Advances in Regulatory Economics series
Edited by Michael A. Crew and Timothy J. J. Brennan
Chapter 18: Peer-to-peer digital commerce: implications and opportunities for the US Postal Service and other posts
The increasing adoption of digital channels for communication and commerce has forced postal operators (POs) around the world to explore ways to remain relevant and profitable. While this technological revolution has disrupted the markets for some traditional mailing services, it also presents an opportunity for POs. In fulfilling its role as a facilitator of communication and commerce and promoting secure messaging between sender and receiver, the United States Postal Service (USPS) can expand both physical and digital services to benefit commerce and encourage innovation. Retail e-commerce in the US is growing rapidly, as increasing numbers of individuals and households are finding and ordering goods and services on the Internet or via a mobile device.
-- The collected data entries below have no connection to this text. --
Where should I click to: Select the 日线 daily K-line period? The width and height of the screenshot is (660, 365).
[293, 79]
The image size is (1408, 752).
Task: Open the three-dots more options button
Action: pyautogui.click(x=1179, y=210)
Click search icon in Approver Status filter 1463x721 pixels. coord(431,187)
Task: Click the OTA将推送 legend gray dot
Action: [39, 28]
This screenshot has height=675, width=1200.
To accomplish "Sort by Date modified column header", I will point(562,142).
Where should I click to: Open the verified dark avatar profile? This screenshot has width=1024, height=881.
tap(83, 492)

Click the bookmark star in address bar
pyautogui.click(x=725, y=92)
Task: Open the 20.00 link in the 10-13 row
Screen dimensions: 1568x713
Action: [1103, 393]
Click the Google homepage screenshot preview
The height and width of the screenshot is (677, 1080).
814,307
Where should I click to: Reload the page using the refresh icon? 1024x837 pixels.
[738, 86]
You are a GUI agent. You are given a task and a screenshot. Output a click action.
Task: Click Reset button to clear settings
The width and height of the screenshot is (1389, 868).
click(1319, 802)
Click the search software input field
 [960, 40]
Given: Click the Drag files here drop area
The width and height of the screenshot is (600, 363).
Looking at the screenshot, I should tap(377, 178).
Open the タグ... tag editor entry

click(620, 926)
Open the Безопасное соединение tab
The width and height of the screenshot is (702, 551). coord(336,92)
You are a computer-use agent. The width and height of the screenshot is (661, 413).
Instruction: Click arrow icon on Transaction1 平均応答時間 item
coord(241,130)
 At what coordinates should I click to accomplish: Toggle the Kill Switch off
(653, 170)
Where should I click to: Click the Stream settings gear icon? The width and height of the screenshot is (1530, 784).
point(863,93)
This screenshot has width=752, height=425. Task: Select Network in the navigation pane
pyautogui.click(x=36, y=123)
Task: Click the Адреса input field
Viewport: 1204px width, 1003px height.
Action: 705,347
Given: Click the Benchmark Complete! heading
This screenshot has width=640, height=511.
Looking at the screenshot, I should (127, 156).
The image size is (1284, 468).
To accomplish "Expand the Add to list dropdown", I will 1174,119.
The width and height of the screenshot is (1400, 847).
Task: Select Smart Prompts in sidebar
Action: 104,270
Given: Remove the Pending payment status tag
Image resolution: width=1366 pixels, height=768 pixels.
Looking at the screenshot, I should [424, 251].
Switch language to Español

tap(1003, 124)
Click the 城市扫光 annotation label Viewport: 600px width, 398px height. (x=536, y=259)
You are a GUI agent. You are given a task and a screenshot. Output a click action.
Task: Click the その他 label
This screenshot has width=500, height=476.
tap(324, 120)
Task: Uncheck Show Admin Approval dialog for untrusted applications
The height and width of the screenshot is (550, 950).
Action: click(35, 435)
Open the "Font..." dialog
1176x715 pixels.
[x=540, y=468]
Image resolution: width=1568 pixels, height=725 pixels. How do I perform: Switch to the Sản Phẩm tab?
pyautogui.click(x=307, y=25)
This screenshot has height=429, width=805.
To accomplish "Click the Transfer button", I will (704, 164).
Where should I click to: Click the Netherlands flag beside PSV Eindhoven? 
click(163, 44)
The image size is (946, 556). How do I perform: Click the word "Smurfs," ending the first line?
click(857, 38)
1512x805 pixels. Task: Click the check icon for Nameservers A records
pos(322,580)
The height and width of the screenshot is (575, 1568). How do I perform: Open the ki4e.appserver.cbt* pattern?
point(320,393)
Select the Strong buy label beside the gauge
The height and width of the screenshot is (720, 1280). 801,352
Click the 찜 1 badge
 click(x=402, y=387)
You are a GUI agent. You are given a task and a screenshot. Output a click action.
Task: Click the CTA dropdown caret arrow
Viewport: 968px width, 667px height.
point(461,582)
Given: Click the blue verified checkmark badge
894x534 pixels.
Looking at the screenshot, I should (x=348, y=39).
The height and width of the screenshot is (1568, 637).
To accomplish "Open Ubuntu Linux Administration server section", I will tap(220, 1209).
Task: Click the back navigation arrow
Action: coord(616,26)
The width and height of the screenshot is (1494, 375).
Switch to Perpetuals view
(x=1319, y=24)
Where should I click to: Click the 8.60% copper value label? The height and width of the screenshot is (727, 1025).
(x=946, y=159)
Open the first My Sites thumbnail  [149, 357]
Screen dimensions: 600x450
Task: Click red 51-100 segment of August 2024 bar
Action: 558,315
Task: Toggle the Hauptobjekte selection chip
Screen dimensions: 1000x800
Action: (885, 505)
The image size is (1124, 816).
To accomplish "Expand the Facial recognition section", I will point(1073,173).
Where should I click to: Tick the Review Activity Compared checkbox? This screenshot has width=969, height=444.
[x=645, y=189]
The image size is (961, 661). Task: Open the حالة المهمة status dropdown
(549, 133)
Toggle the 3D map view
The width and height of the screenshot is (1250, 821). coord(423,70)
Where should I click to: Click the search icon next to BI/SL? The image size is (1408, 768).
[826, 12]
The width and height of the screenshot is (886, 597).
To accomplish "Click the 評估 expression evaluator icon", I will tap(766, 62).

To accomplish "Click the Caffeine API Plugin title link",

US retail e-commerce revenues were estimated by Forrester Research at $200 billion in 2011, with growth projected at 60 percent through 2016 (Mulpuru, 2012). Other third-party analysts (Comscore, 2012; Gartner, 2012, 2013) have similar or more aggressive projections. A subsegment of retail e-commerce, digital peer-to-peer (P2P) commerce, allows individuals to trade with each other in a ëvirtual bazaarí. P2P commerce requires trust among the parties involved, yet buyers and sellers are likely unknown to each other. Market participants, including buyers, sellers, and facilitators, face the challenges of balancing financial costs, convenience, privacy, and potentially their own financial and physical safety. P2P commerce offers new opportunities for efficient economic growth, both for the USPS and potentially for other outside entities. Many postal services are already used in P2P markets.